Excerpted text:

++++++++++++++++++++

The US leadership, in the both executive and legislative branches, appears determined to preserve the military power of the nation and keep it as a trump card to protect and advance the interests of US corporations, the chief actors in the country’s economy. As long as US dependence on foreign oil continues and increases, this will be the case. There are two other implications. Powerful forces within the US that reap benefits from large military spending want the status quo to continue. This is the military-industrial complex about which President Dwight D. Eisenhower warned the country in his last speech as president, on January 17, 1961. And US leaders seem persuaded that only the US has the military power to keep the world from falling into an intolerable and dangerous disorder.
Just consider one of these points, the forces within the US that serve to drive the military-industrial complex. Here are examples of these forces.
In the United States, there are many powerful groups, communities, and just ordinary citizens that support a militarized foreign policy. Why? Many parts of the US have benefited from the Iraq War financially, ideologically, and/or politically. Consider the following list of relevant items
(1) The military-industrial complex thrives on wars, however reckless, costly in resources and to people, and counterproductive they are.
(2) The President, along with too many elected officials in the U.S. Congress, advance a bipartisan, pro-war budget and agenda and have won money and votes for their campaigns..
(3) Covering up - “In 2005 and 2006 while Republicans held a majority in Congress, Democratic Congress members led by John Conyers (Mich.), Barbara Lee (Calif.), and Dennis Kucinich (Ohio) pushed hard for an investigation into the lies that had launched the aggression against Iraq. But from the time the Democrats took the majority in January 2007 up to the present moment, there has been no further mention of the matter, apart from a Senate committee’s release of its long-delayed report” (David Swanson, War Is a Lie, p. 303).
(4) The large veterans’ organizations typically defend the militarized foreign policy of the US government.

++++++++++++++++++++

Supplied information:
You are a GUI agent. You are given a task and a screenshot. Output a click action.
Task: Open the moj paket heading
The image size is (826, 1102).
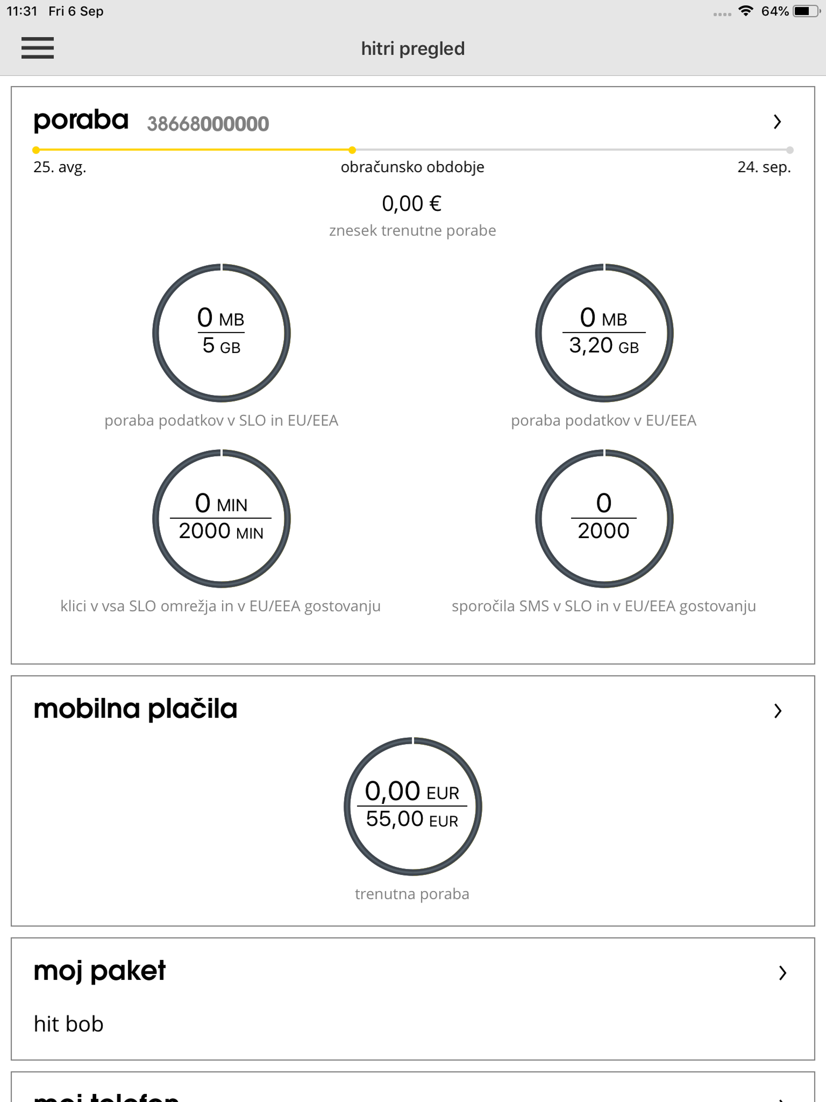(99, 971)
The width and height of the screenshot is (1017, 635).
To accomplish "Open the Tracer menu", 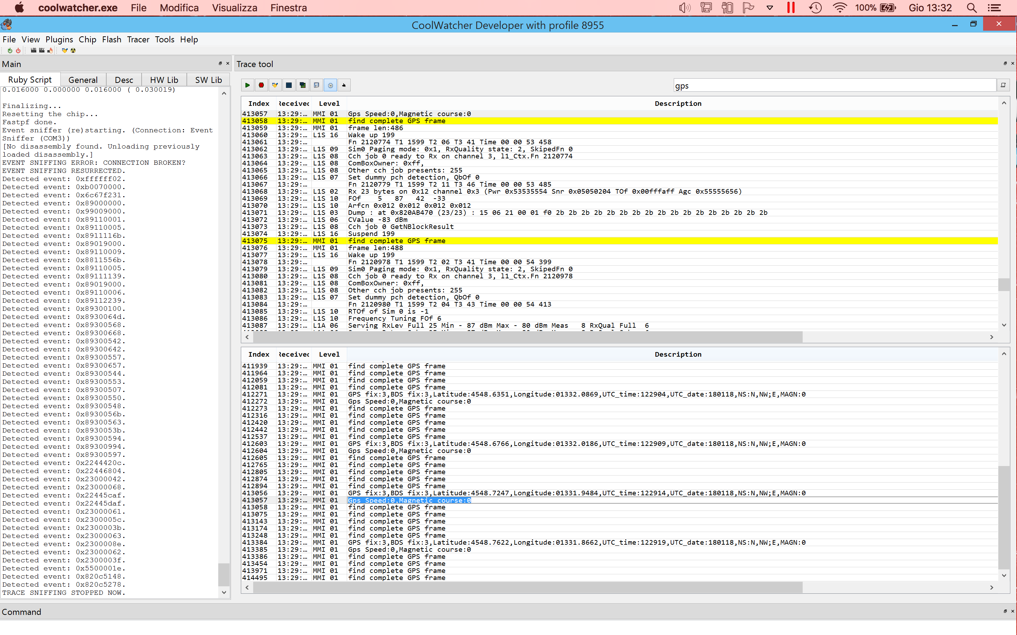I will click(x=138, y=39).
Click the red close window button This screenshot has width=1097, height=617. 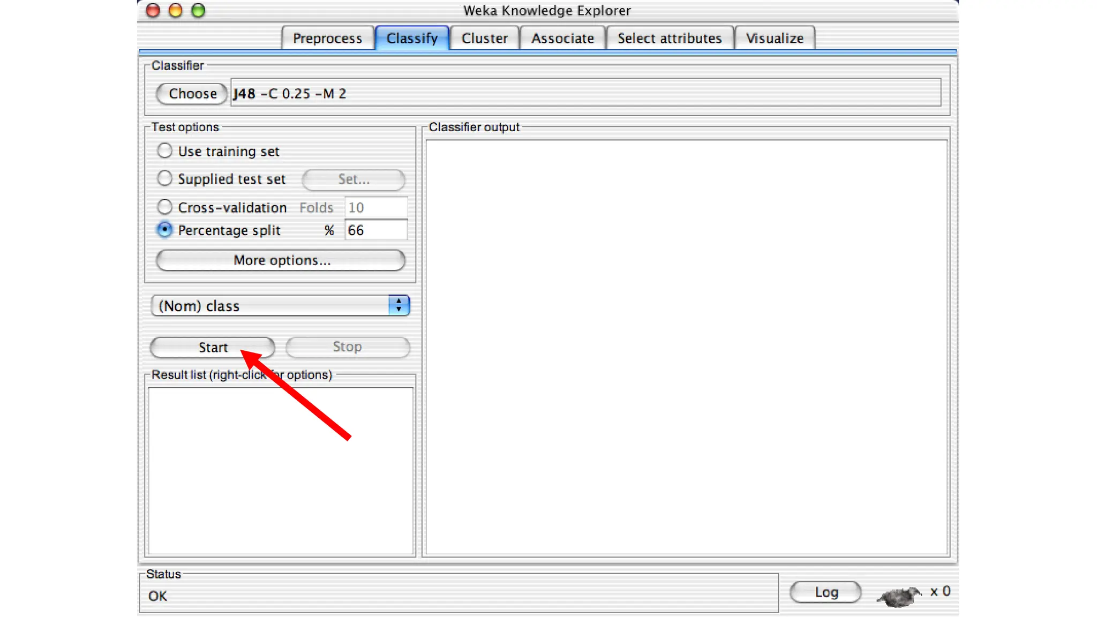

++++++++++++++++++++

Directives:
**1.** In the text on US military power, answer each question:
(a) When did President Dwight D. Eisenhower give the speech warning about the military-industrial complex?
(b) Which book and page does the quoted passage about the Iraq investigation come from?
(c) What does the text say the large veterans' organizations typically defend?
**2.** Which Democratic Congress members does the text on US military power name as having pushed for an investigation, and what state is given for each?

Responses to the tasks:
**1.**
(a) January 17, 1961, in his last speech as president.
(b) David Swanson's *War Is a Lie*, p. 303.
(c) The militarized foreign policy of the US government.

**2.**
John Conyers (Mich.)
Barbara Lee (Calif.)
Dennis Kucinich (Ohio)